Surprisingly, but not really, Fangio went for it. Bridgewater calmly hit Sutton on a slant for 11 yards. Then more Williams. He rushed for another first down to the Chiefs’ 16 while Kansas City star defensive lineman Chris Jones was kneeling on the sideline getting a breather. But the series died a few plays later on another fourth down attempt.
Mahomes was only 15 of 29 for 184 yards with an interception. His 57.3 passer rating was the worst regular-season grade of his 58-game career.
“I’ve learned as my career has gone on that you can’t get caught up in the hype and the show of playing,'' Mahomes said. "I’ve been in a lot of football games where we’ve scored a lot of points and lost. I promise you, when you win football games like this, it feels a lot better. I don’t know if that’s just with experience, but I preach that to these guys. They were running the ball and trying to grind the clock through, I told them to not let it affect how we play. Just execute, go out there and put points on the board because our defense is playing the way that they’re playing. You have to learn how to manage games, you have to learn how to win football games when it’s not pretty and I think we’ve done a great job of that this season.”
Bridgewater was 22 of 40 for 257 yards. He had three potential interceptions go through the hands of Chiefs’ defenders in the first half and the two second-half picks that weren't dropped. Williams had 102 yards rushing on a career-most 23 carries, plus another six catches for 76 yards.
The second half continued to be a tough, hard-fought battle of wills, although the Broncos collapsed amid three turnovers.
The Chiefs made the first mistake when they had a decent drive snuffed out when Mahomes threw a tad hot and high to Hill, who muffed it and the ball bounced into cornerback Pat Surtain II's hands for his third interception in two games.
But Bridgewater threw a bad pick when he didn't see safety Juan Thornhill jump a curl route run by Jeudy. On the final play of the third quarter, Spencer was ran into by his own Caden Sterns while trying to field a punt. Sterns was blocked into Spencer but the muff gave the Chiefs the ball at the Broncos' 18.
PHOTOS | Broncos at Chiefs
And yet the Denver D stopped the Chiefs one yard short of a first down and settled for another Butker field goal. The Chiefs were up 16-3 early in the fourth quarter.
There would be another fourth and 2 for the Broncos' offense, this time in the fourth quarter and from the Chiefs' 27. Bridgewater had his short pass deflected at the line by blitzing linebacker Ben Niemann and the deflection popped right into the hands of Sorensen, who returned it 75 yards for a touchdown.
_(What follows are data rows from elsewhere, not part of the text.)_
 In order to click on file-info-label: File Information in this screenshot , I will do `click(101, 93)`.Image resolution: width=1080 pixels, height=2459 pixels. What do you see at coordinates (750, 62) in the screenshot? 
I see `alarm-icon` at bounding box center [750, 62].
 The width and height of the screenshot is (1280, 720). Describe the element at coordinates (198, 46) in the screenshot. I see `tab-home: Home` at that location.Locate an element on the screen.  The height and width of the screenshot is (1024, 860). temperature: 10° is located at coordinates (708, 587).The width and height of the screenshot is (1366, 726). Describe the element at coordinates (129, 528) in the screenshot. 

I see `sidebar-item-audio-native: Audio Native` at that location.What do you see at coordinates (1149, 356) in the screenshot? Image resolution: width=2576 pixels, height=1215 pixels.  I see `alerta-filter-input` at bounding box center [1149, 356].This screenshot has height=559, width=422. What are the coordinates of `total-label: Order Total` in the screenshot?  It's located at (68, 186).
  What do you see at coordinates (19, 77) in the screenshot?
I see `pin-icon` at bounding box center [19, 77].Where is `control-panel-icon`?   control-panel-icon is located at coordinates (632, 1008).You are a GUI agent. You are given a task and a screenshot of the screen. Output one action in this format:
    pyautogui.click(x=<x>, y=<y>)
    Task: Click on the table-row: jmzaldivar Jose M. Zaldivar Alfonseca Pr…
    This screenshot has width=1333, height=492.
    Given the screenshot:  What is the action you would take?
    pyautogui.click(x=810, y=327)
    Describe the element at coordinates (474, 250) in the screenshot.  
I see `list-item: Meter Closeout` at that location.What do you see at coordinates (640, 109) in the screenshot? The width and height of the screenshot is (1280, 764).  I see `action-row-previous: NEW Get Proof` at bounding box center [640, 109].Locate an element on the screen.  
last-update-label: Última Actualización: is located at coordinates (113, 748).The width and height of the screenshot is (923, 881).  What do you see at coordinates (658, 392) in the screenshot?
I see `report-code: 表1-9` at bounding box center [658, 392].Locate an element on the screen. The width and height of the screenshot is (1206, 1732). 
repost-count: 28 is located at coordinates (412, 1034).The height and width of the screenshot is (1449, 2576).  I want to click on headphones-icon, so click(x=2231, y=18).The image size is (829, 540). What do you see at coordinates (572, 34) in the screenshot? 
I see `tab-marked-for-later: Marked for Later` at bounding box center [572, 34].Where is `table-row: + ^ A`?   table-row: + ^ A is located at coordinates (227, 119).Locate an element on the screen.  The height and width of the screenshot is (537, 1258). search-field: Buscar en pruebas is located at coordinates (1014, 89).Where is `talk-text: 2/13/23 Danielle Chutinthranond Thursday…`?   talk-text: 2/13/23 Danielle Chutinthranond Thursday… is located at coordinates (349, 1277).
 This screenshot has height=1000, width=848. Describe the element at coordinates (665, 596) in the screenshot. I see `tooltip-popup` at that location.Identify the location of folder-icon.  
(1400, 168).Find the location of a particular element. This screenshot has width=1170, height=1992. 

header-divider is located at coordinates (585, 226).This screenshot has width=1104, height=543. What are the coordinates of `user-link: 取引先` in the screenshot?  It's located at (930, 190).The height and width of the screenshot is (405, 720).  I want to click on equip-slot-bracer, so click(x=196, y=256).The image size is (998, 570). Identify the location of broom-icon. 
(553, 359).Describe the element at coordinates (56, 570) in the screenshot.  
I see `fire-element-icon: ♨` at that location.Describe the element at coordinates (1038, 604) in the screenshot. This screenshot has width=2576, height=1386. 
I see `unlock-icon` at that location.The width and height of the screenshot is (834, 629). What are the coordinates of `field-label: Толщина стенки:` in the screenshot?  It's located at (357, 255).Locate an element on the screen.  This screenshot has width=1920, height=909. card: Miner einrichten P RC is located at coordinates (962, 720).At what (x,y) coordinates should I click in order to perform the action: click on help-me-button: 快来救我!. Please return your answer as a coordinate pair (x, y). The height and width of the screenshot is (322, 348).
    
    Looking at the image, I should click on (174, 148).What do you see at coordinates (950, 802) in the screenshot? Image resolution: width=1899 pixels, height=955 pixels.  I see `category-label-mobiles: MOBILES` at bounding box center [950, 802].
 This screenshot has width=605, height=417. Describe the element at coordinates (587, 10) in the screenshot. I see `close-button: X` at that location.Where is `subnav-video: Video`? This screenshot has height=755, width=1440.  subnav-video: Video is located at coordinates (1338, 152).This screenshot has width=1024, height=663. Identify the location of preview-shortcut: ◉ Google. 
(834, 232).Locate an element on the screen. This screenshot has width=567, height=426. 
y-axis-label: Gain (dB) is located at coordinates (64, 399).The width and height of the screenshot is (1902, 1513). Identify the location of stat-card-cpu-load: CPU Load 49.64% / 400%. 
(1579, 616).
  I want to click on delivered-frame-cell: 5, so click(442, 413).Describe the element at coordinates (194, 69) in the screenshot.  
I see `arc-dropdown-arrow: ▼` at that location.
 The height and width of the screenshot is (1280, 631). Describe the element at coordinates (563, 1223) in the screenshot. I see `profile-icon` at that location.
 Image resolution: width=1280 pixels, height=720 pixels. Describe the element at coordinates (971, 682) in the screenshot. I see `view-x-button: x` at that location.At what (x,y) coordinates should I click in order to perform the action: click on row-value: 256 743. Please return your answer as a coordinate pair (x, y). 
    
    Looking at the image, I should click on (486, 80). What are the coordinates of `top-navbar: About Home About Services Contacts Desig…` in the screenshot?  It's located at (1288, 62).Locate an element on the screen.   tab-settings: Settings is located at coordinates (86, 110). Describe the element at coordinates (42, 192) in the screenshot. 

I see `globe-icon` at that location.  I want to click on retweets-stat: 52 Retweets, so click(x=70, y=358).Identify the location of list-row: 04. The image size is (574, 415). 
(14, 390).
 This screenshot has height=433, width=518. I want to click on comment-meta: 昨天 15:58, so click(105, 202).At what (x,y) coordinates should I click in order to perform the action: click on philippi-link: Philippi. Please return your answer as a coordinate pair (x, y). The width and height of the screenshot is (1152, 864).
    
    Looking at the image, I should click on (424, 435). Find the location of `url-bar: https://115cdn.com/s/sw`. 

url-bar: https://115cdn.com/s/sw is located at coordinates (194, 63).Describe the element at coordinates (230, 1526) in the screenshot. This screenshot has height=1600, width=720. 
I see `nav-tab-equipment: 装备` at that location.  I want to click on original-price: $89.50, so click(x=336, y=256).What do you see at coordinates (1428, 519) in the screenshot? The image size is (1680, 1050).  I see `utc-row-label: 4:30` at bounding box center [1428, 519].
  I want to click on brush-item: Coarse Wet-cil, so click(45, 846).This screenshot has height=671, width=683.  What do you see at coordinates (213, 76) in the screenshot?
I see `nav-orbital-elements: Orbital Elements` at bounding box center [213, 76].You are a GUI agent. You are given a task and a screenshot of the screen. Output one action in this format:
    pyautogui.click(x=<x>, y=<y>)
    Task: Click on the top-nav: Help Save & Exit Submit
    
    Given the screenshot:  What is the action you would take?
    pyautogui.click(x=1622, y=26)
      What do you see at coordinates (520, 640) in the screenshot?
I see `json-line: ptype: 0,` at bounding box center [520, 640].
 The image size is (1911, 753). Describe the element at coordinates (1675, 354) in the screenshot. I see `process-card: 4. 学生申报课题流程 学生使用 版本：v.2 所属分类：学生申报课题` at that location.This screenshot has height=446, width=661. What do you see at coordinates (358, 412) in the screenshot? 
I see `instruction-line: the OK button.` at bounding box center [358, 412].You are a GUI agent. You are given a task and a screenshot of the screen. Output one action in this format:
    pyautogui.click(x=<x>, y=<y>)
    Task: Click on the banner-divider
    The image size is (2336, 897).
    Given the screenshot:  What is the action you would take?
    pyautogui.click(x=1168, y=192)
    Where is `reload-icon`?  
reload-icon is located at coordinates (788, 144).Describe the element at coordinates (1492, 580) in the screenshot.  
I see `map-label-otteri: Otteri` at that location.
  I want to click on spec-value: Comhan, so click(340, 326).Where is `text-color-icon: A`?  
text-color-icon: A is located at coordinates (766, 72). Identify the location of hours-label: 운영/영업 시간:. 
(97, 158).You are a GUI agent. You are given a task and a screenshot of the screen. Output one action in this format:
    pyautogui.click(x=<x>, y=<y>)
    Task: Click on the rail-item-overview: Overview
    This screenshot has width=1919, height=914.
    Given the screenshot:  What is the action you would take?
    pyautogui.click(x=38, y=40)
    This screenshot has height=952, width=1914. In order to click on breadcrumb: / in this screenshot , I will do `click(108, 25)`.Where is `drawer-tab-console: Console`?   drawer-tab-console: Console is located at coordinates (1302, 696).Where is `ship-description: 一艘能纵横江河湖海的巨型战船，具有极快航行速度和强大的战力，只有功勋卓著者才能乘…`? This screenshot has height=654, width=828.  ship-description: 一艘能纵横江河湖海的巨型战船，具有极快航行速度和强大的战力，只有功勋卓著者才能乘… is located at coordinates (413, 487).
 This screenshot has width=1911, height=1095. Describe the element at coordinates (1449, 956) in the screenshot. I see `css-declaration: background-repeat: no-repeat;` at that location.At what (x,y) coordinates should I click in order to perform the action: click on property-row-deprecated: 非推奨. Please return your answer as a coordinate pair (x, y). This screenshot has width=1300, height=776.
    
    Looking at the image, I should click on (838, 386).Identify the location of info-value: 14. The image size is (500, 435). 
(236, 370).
Bridgewater made a tackle attempt, by the way, but couldn't slow Sorensen. Butker missed the extra point to keep the Chiefs lead at 22-3 with 9:42 remaining. Ballgame.
“Kareem Jackson said it best in the locker room,'' Bridgewater said of his veteran safety teammate. "That we have five games left and each one is a playoff game for us All we want to do is focus on one day at a time, one week at a time, one opponent at a time.”
The Broncos' remaining five games: Home against the Lions; home against the 7-5 Bengals; on the road against the 6-6 Raiders, on the road against the 7-5 Chargers and back home for a final game against the Chiefs.
At 6-6, the Broncos most likely have to win five of five to get a wild-card berth. And even then, then may need a tiebreaker to fall their way.
It does appear the Broncos are getting closer to matching up against the Chiefs. They compete better. Mahomes doesn't rack up 35 points with ease anymore.
“One thousand percent,'' Sutton said.
Still, the skid continues. Twelve consecutive losses over more than six years.